A: The main goal of HIPing is increasing mechanical properties by increasing the density of the materials. With pressure and temperature, the materials are compressed to eliminate any porosity inside them, which makes them safer. Porosity is a characteristic of everything that is 3D printed and every 3D printed part that is subject to mechanical forces must undergo a hot isostatic pressing process. That is where we come in. Part of the goal behind implementing HIPing was to be prepared for the shift toward additive manufacturing. This shift might take a while but by the time a company finishes developing these parts, we will be ready with a proven process that has the certifications required.
Q: Why is HT-MX the most attractive option for investors looking for heat treatments?
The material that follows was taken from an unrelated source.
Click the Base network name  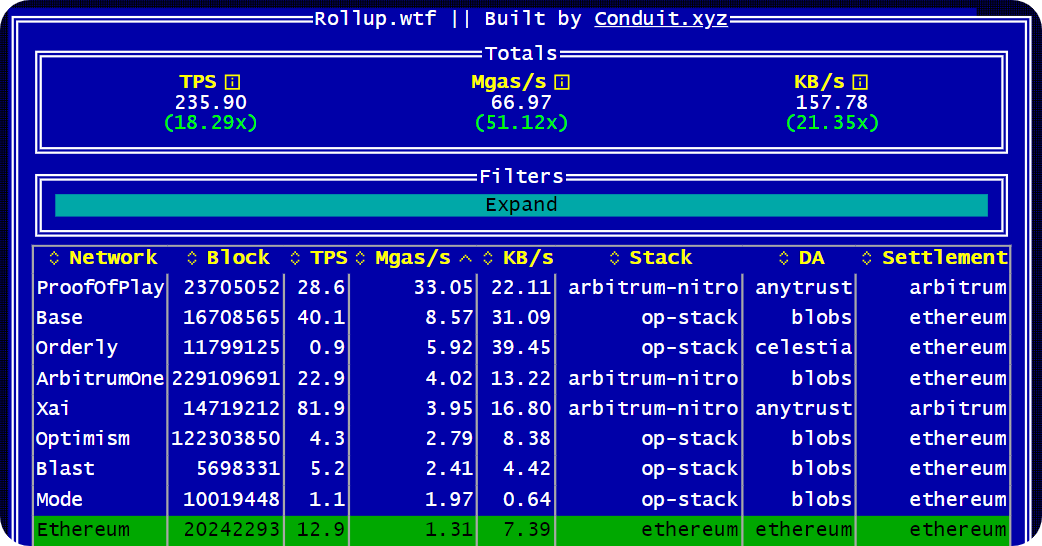click(59, 318)
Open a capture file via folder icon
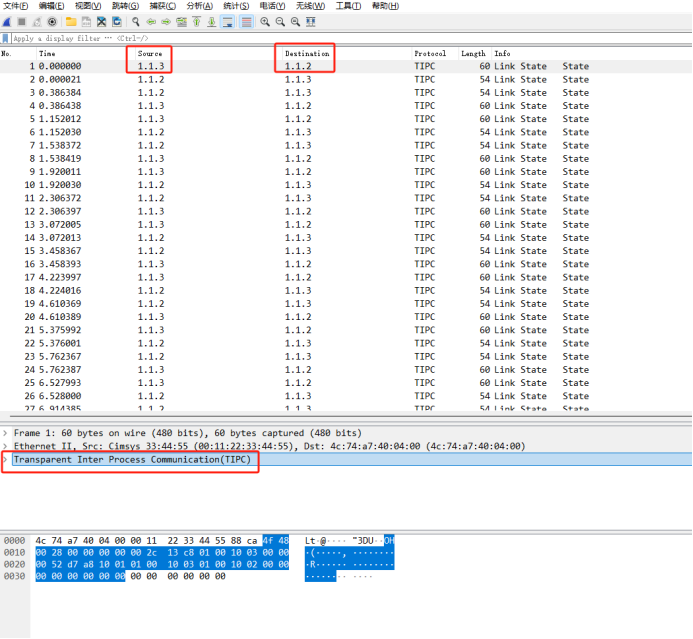The image size is (693, 639). click(x=71, y=21)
A: Heat treatment has been our core business for many years. We have developed and certified our processes according to the strict standards of the aerospace industry. We are also one of the few plants in the world with such a broad range of service. It is uncommon to have a single plant that can heat treat and provide a range of solutions. Our aerospace customers also work with aluminum and stainless steel and we are able to process their parts in the same plant.
Additionally, we have been approved by OEMs and other suppliers.
Q: How has USMCA impacted your operations and what future do you see for the aerospace industry in Chihuahua?
A: We have not seen any direct impact from the USMCA but the changes coming to the manufacturing world will introduce opportunities to the North American region. The US is not going to return to the manufacturing practices it had in the 1950s or the ‘60s because it has elevated its manufacturing requirements. In Mexico, we need to be ready to get those opportunities and start manufacturing those parts. The local industry is certainly more mature but has not fully met the needs of international companies.
There are many opportunities but they are not easy to get; they require a lot of work, investment and patience. Opportunities will be there but Mexican companies need to be willing to take risks and to put in the work required.
Q: How do you collaborate with clusters or other aerospace companies to develop a stronger local supply chain?
A: We work with FEMIA, commerce chambers and Chihuahua’s aerospace cluster. The more aerospace companies that require heat treatments, the more business we get. We help them develop and get to a point where they are cost-effective, at least in secondary processes, so they can compete globally.
We are also always looking for opportunities to co-develop parts. We want to join forces with other industry sectors in Chihuahua to offer a finished product that includes heat treatment, machining and surface finishes. In the end, being part of an industrial community means knowing that for us to grow, others have to grow as well.